When I run the following test on IPython console, it is clear which one is faster

%timeit combinations(1000, 50)
16.2 µs ± 1.95 µs per loop (mean ± std. dev. of 7 runs, 100000 loops each)

and

%timeit combinations2(1000, 50)
1.6 ms ± 129 µs per loop (mean ± std. dev. of 7 runs, 1000 loops each)

NEW VERSION OF COMBINATIONS2

Okay following the comments, I agree combinations2 is doing many more operations. So I rewrote both factorial and combinations function, here are their versions:

def factorial(n: int, lower: int=-1) -> int:
    # n > 0
    if n < 0:
        raise ValueError(
            "Cannot calculate factorial of a negative number."
        )
    # Recursive function up to n = 0 or up to lower bound
    if n - 1 >= 0 and n - 1 >= lower:
        return n * factorial(n - 1, lower)
    return 1

which now can have a lower bound.

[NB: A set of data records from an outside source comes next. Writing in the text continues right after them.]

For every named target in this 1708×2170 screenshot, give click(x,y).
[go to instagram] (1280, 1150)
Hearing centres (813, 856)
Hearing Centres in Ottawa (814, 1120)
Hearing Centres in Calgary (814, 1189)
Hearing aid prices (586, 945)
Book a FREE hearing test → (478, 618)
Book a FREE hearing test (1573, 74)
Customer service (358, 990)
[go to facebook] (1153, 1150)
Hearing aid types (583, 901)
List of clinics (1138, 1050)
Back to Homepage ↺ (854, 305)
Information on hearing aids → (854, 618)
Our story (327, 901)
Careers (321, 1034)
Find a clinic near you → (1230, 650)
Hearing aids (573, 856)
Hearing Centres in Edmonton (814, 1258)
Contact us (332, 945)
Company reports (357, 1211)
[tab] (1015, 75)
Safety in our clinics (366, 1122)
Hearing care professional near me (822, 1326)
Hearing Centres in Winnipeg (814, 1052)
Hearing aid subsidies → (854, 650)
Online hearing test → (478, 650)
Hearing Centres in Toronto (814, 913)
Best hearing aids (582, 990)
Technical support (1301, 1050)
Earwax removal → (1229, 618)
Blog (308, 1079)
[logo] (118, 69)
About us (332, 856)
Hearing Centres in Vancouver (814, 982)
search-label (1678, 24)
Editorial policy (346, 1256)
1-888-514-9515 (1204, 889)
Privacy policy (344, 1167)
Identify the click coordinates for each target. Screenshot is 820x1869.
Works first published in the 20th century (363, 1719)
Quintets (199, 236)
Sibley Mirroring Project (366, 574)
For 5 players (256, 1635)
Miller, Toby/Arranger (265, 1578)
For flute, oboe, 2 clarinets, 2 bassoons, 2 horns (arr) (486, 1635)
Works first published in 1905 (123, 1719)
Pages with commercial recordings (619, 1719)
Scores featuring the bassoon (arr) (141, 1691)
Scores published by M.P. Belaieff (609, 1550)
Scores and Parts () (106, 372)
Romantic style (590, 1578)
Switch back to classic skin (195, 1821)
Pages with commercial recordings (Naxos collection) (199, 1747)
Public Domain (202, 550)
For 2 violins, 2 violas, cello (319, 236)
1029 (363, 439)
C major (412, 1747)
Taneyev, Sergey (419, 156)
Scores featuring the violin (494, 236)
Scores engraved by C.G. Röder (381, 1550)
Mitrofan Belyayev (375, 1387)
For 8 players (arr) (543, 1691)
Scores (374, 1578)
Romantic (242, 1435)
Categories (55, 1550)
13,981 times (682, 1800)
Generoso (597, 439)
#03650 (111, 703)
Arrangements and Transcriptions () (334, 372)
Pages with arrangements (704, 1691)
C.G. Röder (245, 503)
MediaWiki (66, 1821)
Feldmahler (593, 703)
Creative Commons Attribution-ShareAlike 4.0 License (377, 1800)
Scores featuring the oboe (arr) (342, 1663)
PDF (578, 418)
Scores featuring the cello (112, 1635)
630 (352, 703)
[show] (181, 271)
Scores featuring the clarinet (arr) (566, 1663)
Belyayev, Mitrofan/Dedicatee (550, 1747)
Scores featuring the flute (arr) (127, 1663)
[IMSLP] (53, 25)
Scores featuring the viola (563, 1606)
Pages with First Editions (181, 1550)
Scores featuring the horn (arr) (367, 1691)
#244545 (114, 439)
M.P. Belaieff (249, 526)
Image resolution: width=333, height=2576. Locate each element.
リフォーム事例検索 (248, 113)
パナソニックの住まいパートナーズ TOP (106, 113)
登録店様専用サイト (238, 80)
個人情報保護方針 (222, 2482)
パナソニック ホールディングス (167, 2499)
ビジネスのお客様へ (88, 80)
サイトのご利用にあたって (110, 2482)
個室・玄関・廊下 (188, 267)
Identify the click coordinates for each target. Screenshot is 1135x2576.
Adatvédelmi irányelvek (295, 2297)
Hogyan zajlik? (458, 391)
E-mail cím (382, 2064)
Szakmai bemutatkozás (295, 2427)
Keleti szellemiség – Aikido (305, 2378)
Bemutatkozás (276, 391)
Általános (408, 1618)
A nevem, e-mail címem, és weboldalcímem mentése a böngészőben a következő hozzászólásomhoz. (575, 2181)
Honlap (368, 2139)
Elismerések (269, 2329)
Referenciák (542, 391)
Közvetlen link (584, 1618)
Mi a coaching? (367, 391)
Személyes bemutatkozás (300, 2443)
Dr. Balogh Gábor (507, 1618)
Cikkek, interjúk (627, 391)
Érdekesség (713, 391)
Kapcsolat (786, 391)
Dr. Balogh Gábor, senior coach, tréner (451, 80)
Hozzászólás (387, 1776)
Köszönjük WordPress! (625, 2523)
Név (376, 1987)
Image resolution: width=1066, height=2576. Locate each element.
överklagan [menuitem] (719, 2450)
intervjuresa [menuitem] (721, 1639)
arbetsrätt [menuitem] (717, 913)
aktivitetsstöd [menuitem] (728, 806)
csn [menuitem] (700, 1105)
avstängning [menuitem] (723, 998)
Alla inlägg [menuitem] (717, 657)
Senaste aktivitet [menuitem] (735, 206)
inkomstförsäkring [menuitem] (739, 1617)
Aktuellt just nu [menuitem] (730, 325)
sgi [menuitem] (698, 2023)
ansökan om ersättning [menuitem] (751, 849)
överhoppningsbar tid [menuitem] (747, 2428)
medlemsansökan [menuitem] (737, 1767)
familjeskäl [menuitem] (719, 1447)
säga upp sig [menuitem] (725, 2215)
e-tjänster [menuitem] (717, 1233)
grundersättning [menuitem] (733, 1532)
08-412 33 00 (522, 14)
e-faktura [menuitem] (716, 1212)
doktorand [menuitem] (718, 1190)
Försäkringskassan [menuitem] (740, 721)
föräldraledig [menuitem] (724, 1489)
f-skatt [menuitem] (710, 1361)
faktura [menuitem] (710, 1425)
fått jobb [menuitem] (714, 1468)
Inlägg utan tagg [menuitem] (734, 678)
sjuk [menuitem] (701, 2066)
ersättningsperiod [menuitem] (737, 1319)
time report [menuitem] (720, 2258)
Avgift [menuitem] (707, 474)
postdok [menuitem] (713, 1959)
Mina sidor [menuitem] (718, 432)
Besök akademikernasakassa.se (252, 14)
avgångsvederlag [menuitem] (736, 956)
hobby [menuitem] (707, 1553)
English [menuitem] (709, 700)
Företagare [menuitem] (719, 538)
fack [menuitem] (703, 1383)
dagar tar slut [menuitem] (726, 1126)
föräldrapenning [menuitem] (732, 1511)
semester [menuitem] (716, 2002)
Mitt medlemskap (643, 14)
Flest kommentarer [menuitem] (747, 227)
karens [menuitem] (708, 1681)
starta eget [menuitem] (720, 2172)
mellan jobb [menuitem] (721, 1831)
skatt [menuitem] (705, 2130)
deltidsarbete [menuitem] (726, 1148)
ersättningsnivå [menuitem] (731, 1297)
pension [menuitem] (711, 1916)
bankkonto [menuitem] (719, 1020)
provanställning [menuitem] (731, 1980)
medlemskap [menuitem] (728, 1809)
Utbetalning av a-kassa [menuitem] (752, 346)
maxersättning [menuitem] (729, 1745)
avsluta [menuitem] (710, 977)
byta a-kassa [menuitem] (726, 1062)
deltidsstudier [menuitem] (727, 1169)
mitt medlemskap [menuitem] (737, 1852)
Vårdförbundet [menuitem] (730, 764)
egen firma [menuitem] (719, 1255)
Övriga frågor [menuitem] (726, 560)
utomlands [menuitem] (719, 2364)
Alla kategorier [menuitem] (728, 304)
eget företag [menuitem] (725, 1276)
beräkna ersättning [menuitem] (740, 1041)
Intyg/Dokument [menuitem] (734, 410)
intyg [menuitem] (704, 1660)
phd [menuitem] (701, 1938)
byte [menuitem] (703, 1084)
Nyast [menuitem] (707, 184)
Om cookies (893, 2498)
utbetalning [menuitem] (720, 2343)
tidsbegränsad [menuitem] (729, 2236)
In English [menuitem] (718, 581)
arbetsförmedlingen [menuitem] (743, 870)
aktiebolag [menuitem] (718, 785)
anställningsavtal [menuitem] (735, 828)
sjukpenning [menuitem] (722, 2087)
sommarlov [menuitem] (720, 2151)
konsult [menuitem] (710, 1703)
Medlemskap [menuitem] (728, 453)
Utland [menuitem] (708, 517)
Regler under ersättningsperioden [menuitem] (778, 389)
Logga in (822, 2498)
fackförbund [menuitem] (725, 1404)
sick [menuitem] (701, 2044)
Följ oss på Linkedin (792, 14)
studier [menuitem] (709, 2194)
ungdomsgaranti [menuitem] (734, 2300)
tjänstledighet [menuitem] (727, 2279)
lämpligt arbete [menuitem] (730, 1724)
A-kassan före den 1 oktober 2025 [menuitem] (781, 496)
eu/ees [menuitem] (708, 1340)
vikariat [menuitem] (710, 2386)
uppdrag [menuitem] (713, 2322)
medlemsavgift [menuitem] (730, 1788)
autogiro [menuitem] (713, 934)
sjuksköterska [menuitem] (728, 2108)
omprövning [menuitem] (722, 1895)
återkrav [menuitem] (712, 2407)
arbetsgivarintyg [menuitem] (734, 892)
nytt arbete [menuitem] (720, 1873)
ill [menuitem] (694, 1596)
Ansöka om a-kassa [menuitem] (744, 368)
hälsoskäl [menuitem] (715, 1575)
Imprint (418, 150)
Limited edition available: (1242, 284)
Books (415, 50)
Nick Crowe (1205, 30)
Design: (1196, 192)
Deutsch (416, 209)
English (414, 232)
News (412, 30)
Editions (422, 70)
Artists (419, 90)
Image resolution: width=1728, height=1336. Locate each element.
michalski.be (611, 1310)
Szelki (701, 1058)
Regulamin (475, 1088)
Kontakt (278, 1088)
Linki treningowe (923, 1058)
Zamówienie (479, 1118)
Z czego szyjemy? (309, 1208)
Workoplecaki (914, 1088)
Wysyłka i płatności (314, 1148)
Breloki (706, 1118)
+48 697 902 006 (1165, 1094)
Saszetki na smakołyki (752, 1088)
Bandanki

Notice that in general factorial(a, b) = factorial(a) / factorial(b). Also, here is the new version of the combinations2 function:

def combinations2(n: int, k: int) -> int:
    if n < k:
        raise ValueError(
            "The size of the collection we are selecting items from must be "
            "larger than the size of the selection."
        )
    return int(factorial(n, n - k) / factorial(k))

But again, this is their comparison:

%timeit combinations(100, 50)
10.5 µs ± 1.67 µs per loop (mean ± std. dev. of 7 runs, 100000 loops each)
%timeit combinations2(100, 50)
56.1 µs ± 5.79 µs per loop (mean ± std. dev. of 7 runs, 10000 loops each)

Answer 1

Just count the number of operations:

In combinations you are making (n+1) - (n+1-k) multiplications for numerator, and (k+1) - 1 multiplications for denominator.

Total: 2k multiplications

In cominations2 you are making n + k + (n-k) multiplications, i.e. 2n multiplications.

And you are making also 2n function calls for recursion.

With k=50 and n=1000, no wonder why the first solution is faster.